Which State, Where?
Gregg and I plan a jaunt to Washington DC for a night at the theatre before we part ways. He really shouldn’t leave me in charge of booking the tickets. I book into a show and when the confirmation comes through discover it is not in Washington DC –- it is in the next state over. Luckily Maryland is not too far off, so Gregg is amenable…before the drive. He is kind enough not to bring it up when getting to Bethesda takes hours longer than it should courtesy of horrendous traffic, all in pouring rain.
The theatre is Art Deco styled and half-hidden. When we get to the door we initially think it’s closed, but when we give it a tentative shove it opens and we spy a few people are lurking in the bar. The show is called Men Fake Foreplay and is a one-man piece by a standup comedian called Michael Dugan. It’s brilliant. Extremely funny with touching moments thrown in and some perceptive observations about where it all goes wrong between men and women.
Culture completed we overnight in a mid-range hotel.
Hanging in the Cemetary
Gregg gives me a lift to Virginia Square metro stop in Arlington, Virginia. Arlington used to be part of DC – when the capital was decided, both Virginia and Maryland donated land, but Virginia took their portion back later. I think it was around the time DC began the anti-slavery campaign, which wouldn’t have been good for Virginia’s plantations. The Potomac River is now the dividing line between DC and Virginia.
Murali, a friend I met in Tokyo over four years ago, meets me at the metro and we pop back to his place nearby. I have never seen a male-inhabited apartment this clean. I wonder if he’s cleaned in my honour, but apparently he really is that tidy. We head to a café for a light lunch, then catch the metro to Arlington Cemetery, which takes ages – we have to pick up a connecting line and there is a twenty-minute wait between trains. Arlington is not made for my impatience.
Arlington Cemetery is a military cemetery with graves from all of the different wars America has been involved in since the Revolution. As you can imagine, it is immense – it covers 612 acres. It feels like we walk most of these over the next three hours. The highlight is the Tomb of the Unknowns, where military guards perform a changing of the guard ritual every half hour or so. They keep a round-the-clock vigil. I don’t envy them being in the middle of the graveyard late at night. John F Kennedy is buried here also, his grave marked by an eternal flame.
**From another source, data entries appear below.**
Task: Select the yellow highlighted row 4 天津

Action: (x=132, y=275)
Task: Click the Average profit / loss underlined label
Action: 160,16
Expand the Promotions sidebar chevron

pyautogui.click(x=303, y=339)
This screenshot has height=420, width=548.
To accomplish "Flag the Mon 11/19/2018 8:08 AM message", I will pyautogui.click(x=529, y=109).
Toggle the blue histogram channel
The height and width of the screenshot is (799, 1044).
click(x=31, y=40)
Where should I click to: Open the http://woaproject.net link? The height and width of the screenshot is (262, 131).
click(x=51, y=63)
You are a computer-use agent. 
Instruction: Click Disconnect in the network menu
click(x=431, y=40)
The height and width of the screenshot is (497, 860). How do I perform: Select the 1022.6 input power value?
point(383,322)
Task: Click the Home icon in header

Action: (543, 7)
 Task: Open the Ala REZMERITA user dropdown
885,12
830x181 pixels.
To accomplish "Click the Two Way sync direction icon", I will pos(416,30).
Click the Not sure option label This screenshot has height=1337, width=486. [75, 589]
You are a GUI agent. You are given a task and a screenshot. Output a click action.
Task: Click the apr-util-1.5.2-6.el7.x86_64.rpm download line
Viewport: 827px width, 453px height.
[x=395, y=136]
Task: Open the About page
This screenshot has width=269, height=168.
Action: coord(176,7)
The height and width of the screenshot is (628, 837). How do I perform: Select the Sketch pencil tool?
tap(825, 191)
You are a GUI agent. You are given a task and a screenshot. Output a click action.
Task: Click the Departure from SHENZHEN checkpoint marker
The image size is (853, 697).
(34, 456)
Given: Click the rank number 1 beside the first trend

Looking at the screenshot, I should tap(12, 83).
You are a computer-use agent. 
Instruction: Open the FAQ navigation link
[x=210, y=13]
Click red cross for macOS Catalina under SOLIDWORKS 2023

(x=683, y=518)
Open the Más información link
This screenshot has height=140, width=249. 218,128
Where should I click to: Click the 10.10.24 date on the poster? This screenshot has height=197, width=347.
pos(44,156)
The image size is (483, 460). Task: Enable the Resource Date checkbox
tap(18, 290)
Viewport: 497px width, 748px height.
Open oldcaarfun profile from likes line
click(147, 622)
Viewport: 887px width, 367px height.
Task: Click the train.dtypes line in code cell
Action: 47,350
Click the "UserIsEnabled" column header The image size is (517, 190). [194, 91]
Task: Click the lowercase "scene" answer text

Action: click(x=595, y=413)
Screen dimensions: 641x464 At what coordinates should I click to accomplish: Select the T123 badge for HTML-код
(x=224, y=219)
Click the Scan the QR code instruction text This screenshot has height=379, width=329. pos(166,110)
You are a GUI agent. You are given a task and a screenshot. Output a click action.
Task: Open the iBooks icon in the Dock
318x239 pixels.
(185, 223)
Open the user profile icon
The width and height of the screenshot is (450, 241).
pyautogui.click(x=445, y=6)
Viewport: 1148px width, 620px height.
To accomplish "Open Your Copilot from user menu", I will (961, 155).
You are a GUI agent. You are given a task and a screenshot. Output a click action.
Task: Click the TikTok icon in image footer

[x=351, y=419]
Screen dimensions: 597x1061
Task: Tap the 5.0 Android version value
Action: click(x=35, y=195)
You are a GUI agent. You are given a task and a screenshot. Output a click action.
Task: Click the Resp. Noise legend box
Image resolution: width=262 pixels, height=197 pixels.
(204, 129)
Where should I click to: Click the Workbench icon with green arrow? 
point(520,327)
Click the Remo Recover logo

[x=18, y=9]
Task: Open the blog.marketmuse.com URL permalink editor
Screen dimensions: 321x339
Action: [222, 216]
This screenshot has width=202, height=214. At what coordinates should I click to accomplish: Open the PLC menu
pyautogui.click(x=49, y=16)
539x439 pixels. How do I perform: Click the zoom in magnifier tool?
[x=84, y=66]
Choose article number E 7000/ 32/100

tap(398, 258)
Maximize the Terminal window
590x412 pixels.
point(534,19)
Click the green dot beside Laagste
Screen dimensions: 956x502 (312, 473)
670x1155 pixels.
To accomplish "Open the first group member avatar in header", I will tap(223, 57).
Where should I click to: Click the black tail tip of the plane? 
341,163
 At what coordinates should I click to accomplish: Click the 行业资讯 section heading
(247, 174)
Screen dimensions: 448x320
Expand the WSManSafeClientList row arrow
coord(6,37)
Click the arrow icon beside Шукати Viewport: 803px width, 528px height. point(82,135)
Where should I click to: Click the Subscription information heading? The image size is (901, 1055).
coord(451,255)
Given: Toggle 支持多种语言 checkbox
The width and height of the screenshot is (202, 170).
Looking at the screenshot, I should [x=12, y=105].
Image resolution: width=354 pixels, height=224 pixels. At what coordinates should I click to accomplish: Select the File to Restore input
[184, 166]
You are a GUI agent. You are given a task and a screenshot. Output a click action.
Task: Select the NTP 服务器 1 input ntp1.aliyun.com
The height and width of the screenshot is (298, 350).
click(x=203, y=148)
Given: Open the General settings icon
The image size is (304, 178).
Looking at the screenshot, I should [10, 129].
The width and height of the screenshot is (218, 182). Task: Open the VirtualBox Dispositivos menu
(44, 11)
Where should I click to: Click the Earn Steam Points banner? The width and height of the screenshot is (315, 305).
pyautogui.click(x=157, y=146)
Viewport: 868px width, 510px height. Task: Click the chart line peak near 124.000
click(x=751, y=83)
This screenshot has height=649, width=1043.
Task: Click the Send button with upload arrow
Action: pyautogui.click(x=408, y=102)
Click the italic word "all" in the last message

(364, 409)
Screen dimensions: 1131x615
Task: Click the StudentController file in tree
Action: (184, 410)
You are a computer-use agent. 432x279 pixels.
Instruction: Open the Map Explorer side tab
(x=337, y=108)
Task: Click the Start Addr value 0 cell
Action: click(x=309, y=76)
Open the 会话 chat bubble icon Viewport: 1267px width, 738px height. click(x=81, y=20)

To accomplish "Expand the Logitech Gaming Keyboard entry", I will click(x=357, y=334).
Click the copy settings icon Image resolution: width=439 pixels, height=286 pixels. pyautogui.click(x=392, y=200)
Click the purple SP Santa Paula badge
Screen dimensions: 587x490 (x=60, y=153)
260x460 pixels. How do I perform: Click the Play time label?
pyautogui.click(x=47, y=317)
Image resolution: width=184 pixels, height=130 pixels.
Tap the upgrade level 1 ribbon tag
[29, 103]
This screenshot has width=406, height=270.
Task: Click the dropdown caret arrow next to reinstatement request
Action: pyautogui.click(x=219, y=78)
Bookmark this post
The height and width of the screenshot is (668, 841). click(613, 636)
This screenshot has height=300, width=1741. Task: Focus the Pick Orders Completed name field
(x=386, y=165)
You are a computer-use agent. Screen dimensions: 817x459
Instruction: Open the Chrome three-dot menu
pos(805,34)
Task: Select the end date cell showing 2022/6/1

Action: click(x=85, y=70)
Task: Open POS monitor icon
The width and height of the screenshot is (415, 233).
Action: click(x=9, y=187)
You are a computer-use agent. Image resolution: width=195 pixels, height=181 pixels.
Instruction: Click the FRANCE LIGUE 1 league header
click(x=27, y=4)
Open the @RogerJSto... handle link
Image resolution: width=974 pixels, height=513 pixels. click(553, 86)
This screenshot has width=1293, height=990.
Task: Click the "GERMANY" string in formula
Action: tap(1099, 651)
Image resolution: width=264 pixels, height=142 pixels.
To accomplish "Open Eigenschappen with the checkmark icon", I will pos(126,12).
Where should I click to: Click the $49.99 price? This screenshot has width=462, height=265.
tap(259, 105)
My favourite story is that of Arlington House. Robert E. Lee left his house to command the North Virginian army. The property was confiscated and Union soldiers were buried around the property so Lee couldn’t return. After the Civil War it became the National Cemetery, and then Mrs. Lee was awarded the estate in a court case, but sold it back to the Government for $150,000. From this spot, you can see some of the monuments in Washington. Murali points out the Lincoln Memorial. Then points to something else that he thinks is actually the Lincoln Memorial, then something else that might be it too. This is about the time I stop trusting Murali’s geographical knowledge.
The cemetery is full of memorials along with usual graves. There is one to the astronauts of the space shuttle Challenger and also one to the Pan Am 103 Flight – the one that crashed into the Trade Centre. The final memorial we see is just outside the cemetery and is the Marine Corps Memorial, more commonly known as the Iwo Jima memorial, built entirely from donations. The men depicted in the memorial were real Marines. It’s particularly sad when you realise that after that battle, those who were lucky enough to return almost all suffered from survivor’s guilt. I think this is also the battle that left the U.S. with way too many bases in Okinawa, Japan.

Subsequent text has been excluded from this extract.